Я машинально отмечаю, какие у нее дорогие зубные протезы. Потому что не бывает у людей ее возраста таких ровных и белых идеальных зубов, с чуть удлиненными клыками. Я знаю, о чем говорю, мой папа — стоматолог-протезист. И я одно время частенько бывала у него на работе.
— Проходи, не стой на пороге, закрой дверь за собой, а я пока приготовлю тебе чего-нибудь, ведь ты наверняка, голодна — продолжает говорить старушка и отходит вглубь дома, без страха поворачиваясь ко мне, совершенно незнакомому человеку, спиной.
Когда до моего уставшего сознания доходят ее слова, я едва не падаю на колени со словами благодарности и признательности. Она приготовит мне что-нибудь поесть! Боже, благослови эту бабулечку долгими годами жизни и крепким здоровьем!
— Можешь не снимать обувь, — кричит она мне, видимо из кухни — у меня тут ковров нет, все по-простому.
Еле передвигая ноги, захожу на кухню. После бурной радости по поводу еды, организм совсем подточился, и я, ощущая безмерную усталость, сажусь на стул.

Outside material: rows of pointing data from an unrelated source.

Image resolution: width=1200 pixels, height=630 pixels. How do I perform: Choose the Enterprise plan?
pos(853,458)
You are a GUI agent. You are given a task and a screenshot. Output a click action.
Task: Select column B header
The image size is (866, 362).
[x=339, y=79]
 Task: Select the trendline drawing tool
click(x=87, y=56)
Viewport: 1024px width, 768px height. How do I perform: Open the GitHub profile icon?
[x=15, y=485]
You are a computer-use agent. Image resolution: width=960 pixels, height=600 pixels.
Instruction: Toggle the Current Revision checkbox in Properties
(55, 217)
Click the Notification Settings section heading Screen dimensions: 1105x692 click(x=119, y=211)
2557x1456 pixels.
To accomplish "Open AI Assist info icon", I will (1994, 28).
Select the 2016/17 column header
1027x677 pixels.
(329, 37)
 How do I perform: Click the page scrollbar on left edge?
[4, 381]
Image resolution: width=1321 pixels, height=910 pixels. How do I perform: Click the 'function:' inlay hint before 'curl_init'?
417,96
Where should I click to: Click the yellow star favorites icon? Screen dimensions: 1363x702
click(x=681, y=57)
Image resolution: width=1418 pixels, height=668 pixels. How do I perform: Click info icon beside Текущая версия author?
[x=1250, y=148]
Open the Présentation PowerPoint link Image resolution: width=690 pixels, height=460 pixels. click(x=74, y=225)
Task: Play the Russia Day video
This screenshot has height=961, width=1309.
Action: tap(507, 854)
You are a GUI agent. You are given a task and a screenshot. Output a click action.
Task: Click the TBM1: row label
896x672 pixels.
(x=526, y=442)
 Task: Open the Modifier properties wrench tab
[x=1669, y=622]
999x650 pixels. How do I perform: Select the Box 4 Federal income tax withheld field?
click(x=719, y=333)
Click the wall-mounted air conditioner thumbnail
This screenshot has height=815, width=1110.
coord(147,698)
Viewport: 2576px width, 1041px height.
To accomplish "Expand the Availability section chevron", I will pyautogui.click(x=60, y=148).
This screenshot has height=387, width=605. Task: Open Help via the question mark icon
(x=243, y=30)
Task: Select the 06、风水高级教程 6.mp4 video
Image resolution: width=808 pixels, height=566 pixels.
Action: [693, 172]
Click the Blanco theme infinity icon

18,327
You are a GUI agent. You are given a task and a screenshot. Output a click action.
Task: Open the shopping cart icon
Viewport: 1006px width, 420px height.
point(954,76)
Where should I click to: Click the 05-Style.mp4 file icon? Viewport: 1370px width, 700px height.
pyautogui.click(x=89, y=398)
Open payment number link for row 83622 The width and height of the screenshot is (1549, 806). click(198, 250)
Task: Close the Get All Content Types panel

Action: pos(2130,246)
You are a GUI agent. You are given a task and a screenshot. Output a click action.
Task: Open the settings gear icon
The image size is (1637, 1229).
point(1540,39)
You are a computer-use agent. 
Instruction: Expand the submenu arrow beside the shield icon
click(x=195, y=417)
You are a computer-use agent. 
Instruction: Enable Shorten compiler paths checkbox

Прячу поглубже под стол свои поцарапанные ноги в кроссовках, на которые налипло по кило лесной грязи. Опираясь подбородком на руки, осоловевшими глазами слежу, как старушка деловито готовит мне перекус. И, наверное, на секунду засыпаю.
Вздрагиваю от стука тарелки по столу.
— Давай, сначала поешь, а потом пойдешь отдохнуть — говорит моя спасительница и улыбается.
На долю секунды мне кажется, что ее зубы удлинились и хищно заострились. А глаза, за стеклами очков полыхнули красным.
Я зажмуриваю глаза и надавливаю на внутренние уголки пальцами. Срочно нужно спать, такая ерунда привиделась.
Тут до меня долетает запах еды и все мысли вылетают погулять, оставляя абсолютно пустой мозг наедине с неконтролируемым голодом.
Трясущими руками беру стакан с молоком и залпом его выпиваю. О, Боже! Это еда Богов — амброзия! Слизываю последние капли со стакана и набрасываюсь на бутерброд. Мммм, вкуснотища! Мягкий хлеб, какой-то соус, листик салата и мясоооо. Я даже застонала, откусив первый кусок.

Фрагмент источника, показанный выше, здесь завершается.